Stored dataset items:
<<<<
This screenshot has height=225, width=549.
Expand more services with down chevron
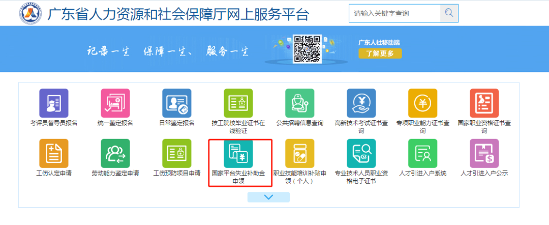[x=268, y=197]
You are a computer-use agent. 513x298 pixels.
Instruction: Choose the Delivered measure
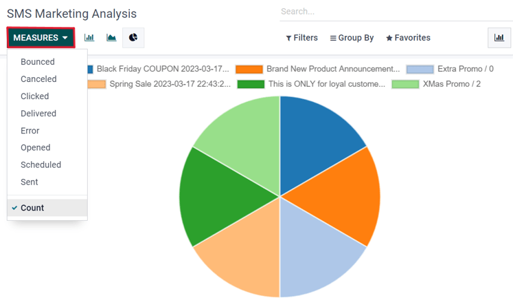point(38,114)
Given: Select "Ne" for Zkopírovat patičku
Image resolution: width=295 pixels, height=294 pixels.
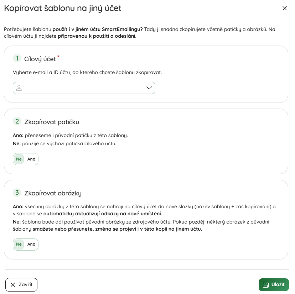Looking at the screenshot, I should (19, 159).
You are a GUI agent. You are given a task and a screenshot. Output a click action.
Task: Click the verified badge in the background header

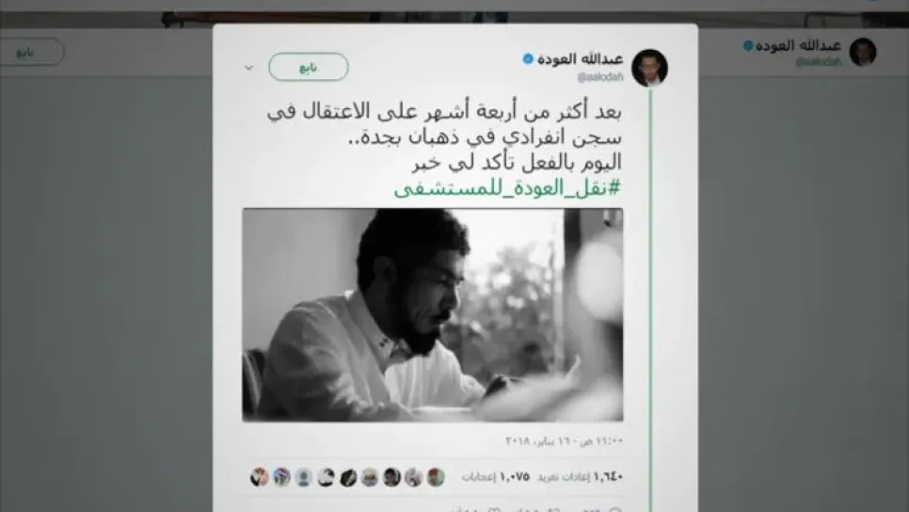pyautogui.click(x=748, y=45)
>>>>
<<<<
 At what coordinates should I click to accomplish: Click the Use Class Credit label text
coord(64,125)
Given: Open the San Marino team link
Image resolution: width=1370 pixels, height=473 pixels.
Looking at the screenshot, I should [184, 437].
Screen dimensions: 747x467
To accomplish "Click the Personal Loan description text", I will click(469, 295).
>>>>
<<<<
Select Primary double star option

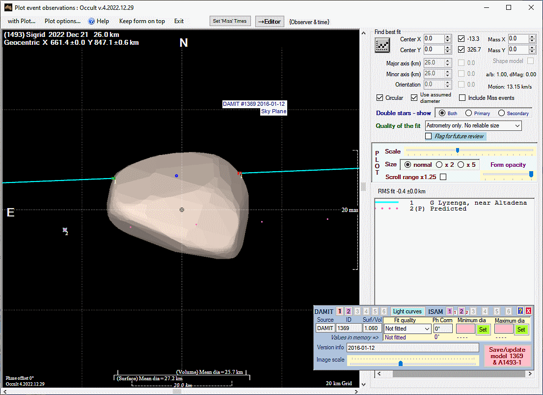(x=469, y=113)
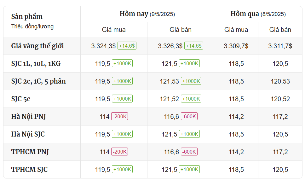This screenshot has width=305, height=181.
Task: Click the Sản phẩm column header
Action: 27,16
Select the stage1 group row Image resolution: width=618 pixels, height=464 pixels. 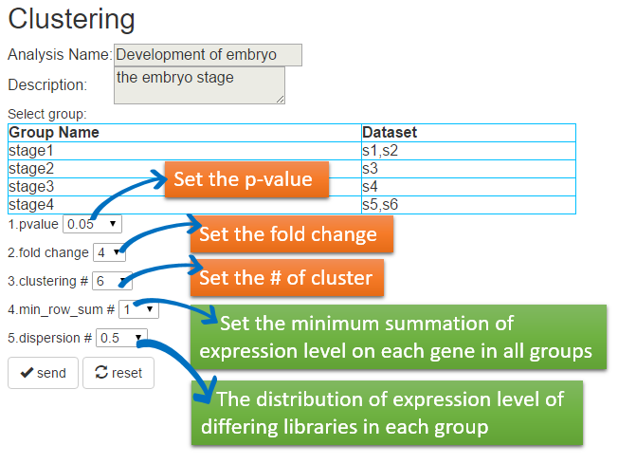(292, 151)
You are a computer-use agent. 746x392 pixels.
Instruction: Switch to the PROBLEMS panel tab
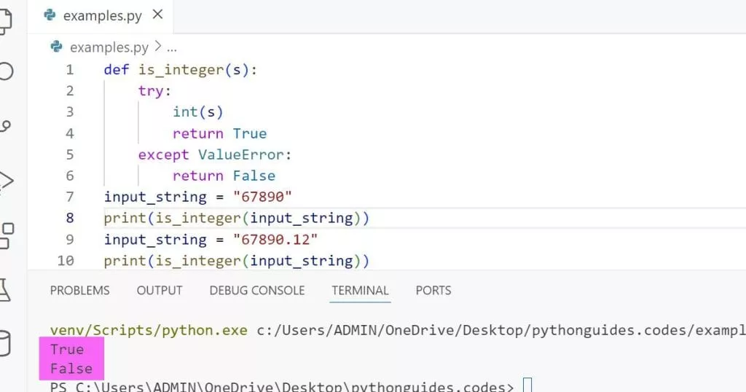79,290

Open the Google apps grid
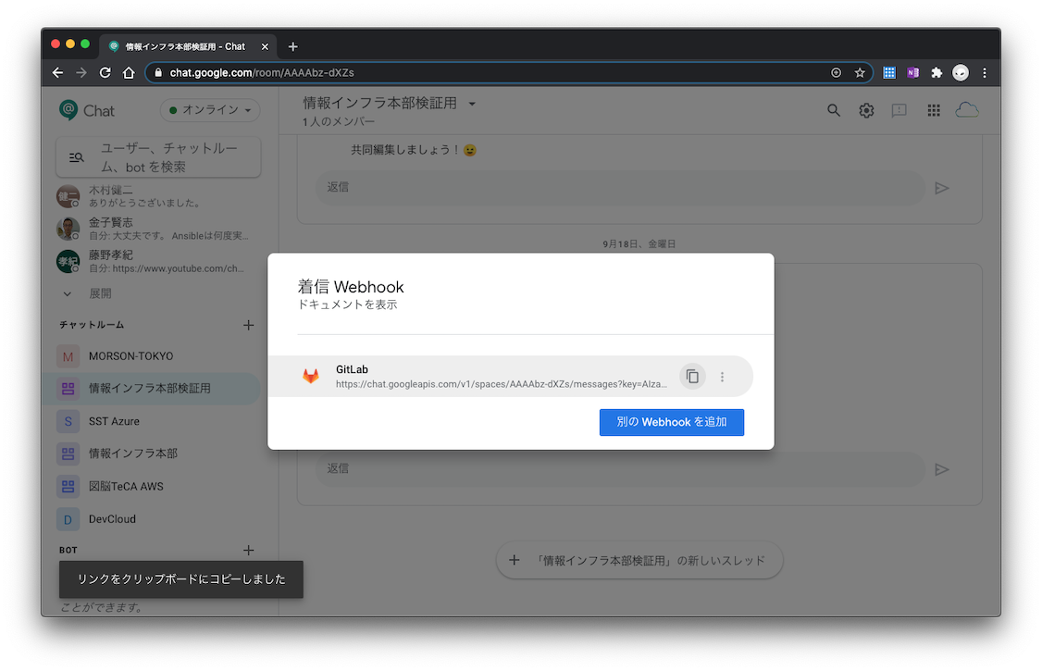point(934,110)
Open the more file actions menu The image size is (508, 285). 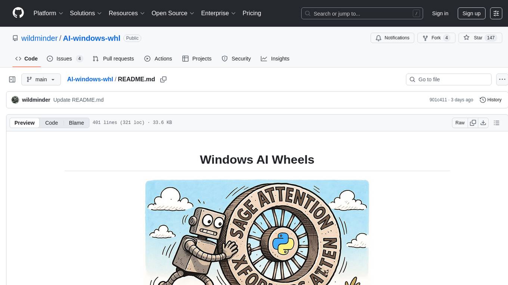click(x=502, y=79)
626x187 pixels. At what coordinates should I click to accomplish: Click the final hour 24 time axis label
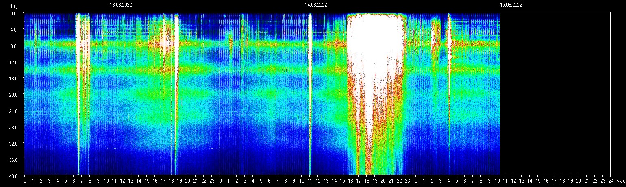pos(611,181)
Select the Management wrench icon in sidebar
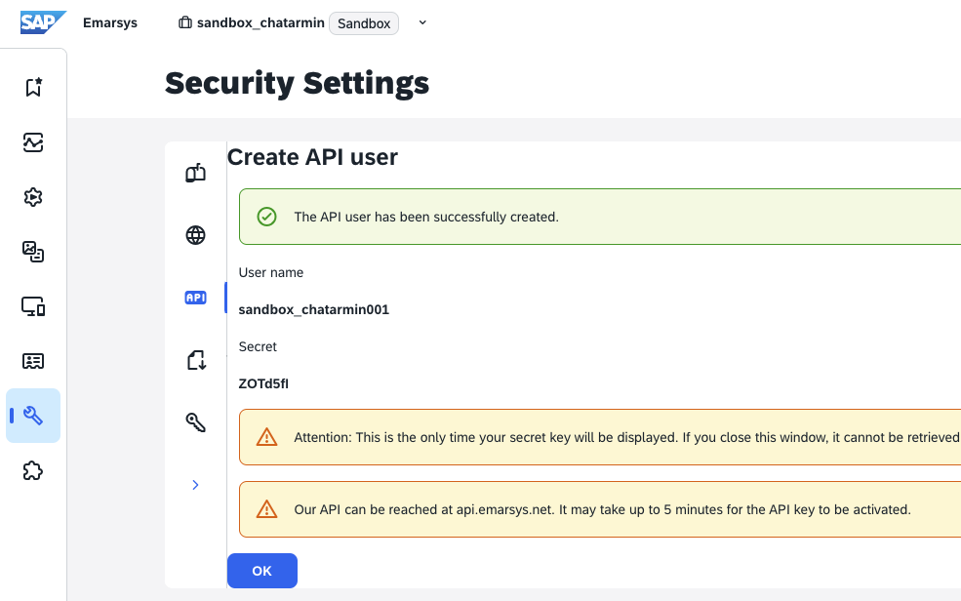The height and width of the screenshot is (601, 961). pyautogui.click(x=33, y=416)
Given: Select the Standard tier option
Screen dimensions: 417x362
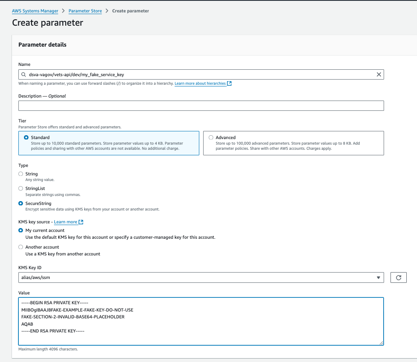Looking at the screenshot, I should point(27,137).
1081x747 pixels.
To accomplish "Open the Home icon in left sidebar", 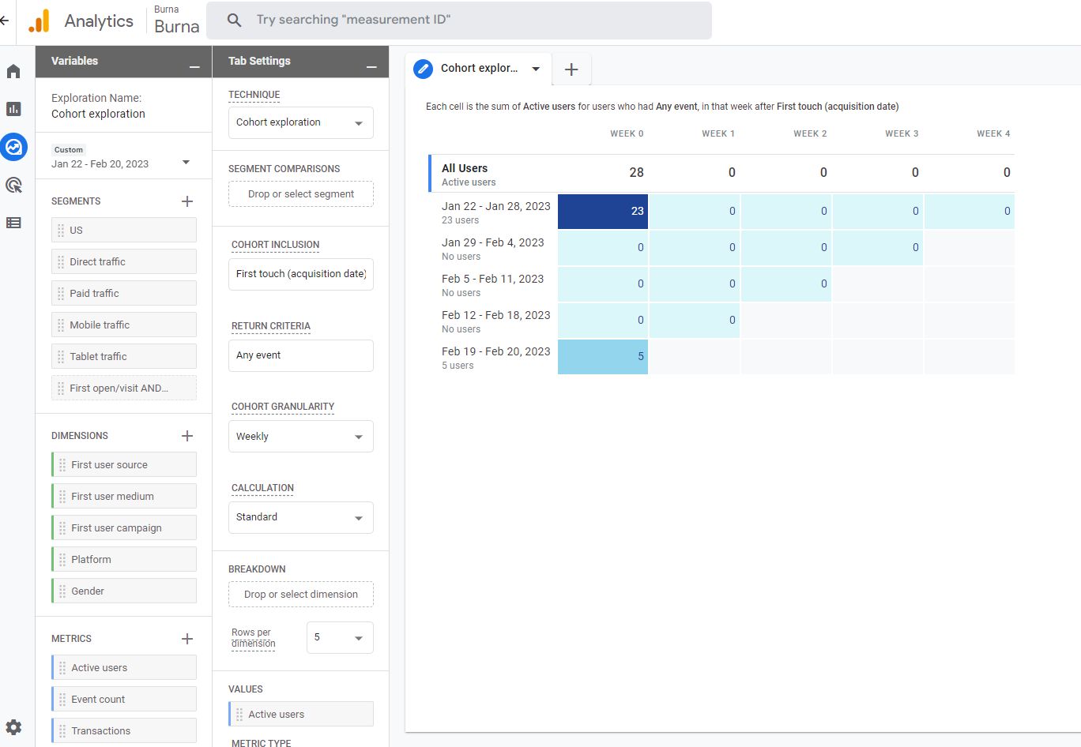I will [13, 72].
>>>>
Task statement:
Across the records above, show each line containing the word "computer".

Worked solution:
You are a computer-use agent. 513x298 pixels.
You are a computer-use agent. 746x392 pixels.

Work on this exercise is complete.